• **Activity**: Where the line containing "Die nächste Burg: Burgruine" appears, end your copy; everything from the first line of the records below up to and including it must be reproduced exactly.
___ Dataset ___
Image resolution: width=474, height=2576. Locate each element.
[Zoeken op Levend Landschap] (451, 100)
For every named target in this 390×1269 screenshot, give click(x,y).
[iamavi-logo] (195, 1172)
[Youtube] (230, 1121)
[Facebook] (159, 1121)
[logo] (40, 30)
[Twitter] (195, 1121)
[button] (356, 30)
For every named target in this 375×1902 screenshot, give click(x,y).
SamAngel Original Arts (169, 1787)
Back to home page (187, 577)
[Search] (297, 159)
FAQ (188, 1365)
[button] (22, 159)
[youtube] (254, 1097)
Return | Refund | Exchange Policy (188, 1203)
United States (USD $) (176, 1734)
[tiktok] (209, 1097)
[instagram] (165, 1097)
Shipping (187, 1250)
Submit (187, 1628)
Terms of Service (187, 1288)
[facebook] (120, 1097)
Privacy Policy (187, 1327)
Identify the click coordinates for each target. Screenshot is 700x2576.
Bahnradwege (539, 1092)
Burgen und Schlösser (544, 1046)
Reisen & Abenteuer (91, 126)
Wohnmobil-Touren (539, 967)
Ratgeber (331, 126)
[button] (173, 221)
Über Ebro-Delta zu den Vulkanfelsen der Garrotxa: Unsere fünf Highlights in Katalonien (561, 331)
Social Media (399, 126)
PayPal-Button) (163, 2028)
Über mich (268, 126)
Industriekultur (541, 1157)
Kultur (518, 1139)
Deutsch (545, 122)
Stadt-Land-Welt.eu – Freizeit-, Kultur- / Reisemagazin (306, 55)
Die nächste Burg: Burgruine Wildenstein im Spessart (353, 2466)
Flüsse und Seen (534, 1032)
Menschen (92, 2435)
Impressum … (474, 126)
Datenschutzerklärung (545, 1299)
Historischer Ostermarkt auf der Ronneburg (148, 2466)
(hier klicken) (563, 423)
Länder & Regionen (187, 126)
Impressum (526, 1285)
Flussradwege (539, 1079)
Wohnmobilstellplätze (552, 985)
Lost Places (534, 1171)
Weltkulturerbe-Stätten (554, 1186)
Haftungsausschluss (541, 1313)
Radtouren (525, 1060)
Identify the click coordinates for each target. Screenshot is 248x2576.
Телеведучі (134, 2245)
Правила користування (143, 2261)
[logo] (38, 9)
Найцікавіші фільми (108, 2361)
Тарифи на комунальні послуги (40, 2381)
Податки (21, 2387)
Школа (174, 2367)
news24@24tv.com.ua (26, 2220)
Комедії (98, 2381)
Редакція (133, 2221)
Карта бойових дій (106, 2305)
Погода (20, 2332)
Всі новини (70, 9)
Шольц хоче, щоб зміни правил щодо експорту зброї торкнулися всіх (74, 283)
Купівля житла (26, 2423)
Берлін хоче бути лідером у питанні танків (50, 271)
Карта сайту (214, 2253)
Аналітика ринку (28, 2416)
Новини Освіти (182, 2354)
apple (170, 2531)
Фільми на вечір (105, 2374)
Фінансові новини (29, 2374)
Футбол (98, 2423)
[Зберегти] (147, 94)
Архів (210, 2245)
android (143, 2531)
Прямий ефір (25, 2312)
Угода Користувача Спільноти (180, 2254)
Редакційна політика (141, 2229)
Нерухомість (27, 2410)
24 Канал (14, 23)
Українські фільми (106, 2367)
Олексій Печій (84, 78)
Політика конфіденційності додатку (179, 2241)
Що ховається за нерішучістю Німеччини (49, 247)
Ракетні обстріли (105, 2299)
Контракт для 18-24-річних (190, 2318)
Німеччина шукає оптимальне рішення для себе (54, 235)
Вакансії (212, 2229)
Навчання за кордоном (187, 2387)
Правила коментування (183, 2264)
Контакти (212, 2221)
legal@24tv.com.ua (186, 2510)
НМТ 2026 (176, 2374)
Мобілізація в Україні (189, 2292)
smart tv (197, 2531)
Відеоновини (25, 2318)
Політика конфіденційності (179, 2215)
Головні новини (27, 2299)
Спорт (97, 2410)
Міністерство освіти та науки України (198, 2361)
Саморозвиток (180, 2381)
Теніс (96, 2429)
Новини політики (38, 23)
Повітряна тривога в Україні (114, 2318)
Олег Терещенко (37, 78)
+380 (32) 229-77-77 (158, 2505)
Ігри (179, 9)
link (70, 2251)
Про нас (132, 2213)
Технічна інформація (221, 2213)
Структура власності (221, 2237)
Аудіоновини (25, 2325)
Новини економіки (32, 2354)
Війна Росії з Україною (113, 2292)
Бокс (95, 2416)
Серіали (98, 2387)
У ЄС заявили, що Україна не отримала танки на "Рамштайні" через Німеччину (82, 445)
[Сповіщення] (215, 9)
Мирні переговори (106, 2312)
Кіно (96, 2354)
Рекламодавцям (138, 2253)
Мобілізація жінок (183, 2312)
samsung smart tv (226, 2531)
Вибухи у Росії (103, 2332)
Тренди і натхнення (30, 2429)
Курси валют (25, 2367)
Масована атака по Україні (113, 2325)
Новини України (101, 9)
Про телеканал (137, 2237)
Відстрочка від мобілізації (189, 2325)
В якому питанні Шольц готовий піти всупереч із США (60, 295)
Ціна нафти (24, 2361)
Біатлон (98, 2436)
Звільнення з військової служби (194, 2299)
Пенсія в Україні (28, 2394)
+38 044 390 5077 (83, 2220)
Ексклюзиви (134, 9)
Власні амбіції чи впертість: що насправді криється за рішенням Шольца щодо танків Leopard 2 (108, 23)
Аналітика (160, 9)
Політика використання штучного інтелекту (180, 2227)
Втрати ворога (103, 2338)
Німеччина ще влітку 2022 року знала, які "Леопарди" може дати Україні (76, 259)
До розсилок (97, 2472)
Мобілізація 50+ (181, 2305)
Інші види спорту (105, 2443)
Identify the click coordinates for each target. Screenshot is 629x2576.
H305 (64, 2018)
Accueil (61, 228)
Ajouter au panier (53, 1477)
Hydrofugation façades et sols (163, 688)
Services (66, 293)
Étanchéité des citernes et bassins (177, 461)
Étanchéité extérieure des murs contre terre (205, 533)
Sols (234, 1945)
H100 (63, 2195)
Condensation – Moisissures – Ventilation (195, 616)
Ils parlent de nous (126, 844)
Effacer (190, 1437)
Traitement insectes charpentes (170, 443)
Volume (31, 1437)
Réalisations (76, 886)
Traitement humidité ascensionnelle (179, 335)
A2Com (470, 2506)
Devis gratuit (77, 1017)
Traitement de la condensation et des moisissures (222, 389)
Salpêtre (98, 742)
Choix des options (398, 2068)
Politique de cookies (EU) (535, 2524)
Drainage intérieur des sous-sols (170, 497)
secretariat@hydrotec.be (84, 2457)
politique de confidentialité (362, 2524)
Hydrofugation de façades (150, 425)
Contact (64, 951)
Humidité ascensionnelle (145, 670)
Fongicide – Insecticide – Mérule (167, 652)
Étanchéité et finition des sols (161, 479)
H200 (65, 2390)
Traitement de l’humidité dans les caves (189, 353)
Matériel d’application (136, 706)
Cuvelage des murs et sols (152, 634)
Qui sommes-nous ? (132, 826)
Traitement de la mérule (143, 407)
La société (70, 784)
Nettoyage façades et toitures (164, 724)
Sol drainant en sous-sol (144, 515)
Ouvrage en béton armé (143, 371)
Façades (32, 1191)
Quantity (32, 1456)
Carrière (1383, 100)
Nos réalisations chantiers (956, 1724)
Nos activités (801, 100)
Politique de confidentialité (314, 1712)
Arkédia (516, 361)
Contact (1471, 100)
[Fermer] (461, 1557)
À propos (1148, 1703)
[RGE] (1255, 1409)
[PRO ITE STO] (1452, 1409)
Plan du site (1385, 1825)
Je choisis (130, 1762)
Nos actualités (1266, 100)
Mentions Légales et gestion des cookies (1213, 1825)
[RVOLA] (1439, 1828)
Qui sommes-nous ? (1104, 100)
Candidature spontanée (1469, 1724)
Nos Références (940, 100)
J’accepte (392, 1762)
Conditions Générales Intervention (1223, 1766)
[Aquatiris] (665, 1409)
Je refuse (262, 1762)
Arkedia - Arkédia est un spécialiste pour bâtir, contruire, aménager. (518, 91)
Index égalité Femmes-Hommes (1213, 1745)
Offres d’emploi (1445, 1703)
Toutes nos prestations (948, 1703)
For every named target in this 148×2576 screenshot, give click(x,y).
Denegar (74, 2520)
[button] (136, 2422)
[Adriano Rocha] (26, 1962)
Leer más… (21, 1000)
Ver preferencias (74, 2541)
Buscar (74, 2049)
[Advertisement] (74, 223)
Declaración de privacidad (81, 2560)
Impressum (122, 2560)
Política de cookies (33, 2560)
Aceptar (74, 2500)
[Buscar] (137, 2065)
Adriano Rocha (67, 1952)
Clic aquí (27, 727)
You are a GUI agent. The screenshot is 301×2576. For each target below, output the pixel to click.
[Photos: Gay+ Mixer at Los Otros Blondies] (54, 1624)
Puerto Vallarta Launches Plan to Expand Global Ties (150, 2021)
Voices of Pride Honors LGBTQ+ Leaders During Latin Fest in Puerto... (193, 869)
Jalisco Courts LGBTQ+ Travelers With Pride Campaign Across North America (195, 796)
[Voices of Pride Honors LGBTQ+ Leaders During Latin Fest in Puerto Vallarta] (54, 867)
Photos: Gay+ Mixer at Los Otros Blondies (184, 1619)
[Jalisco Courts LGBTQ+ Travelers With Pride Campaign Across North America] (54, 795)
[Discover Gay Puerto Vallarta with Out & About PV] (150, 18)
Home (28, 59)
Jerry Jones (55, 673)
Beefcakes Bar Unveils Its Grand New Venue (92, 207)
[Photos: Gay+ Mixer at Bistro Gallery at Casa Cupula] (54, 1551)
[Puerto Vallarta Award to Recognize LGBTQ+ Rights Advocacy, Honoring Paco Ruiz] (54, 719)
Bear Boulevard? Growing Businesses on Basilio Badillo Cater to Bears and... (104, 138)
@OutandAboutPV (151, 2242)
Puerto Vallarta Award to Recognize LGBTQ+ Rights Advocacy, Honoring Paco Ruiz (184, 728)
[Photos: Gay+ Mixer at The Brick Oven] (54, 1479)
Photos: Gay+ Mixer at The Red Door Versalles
___
• **Solution to this problem**:
Image resolution: width=474, height=2576. Locate each element.
[Zoeken op Levend Landschap] (451, 100)
For every named target in this 390×1269 screenshot, give click(x,y).
[iamavi-logo] (195, 1172)
[Youtube] (230, 1121)
[Facebook] (159, 1121)
[logo] (40, 30)
[Twitter] (195, 1121)
[button] (356, 30)
For every named target in this 375×1902 screenshot, give click(x,y).
SamAngel Original Arts (169, 1787)
Back to home page (187, 577)
[Search] (297, 159)
FAQ (188, 1365)
[button] (22, 159)
[youtube] (254, 1097)
Return | Refund | Exchange Policy (188, 1203)
United States (USD $) (176, 1734)
[tiktok] (209, 1097)
[instagram] (165, 1097)
Shipping (187, 1250)
Submit (187, 1628)
Terms of Service (187, 1288)
[facebook] (120, 1097)
Privacy Policy (187, 1327)
Identify the click coordinates for each target. Screenshot is 700x2576.
Bahnradwege (539, 1092)
Burgen und Schlösser (544, 1046)
Reisen & Abenteuer (91, 126)
Wohnmobil-Touren (539, 967)
Ratgeber (331, 126)
[button] (173, 221)
Über Ebro-Delta zu den Vulkanfelsen der Garrotxa: Unsere fünf Highlights in Katalonien (561, 331)
Social Media (399, 126)
PayPal-Button) (163, 2028)
Über mich (268, 126)
Industriekultur (541, 1157)
Kultur (518, 1139)
Deutsch (545, 122)
Stadt-Land-Welt.eu – Freizeit-, Kultur- / Reisemagazin (306, 55)
Die nächste Burg: Burgruine Wildenstein im Spessart (353, 2466)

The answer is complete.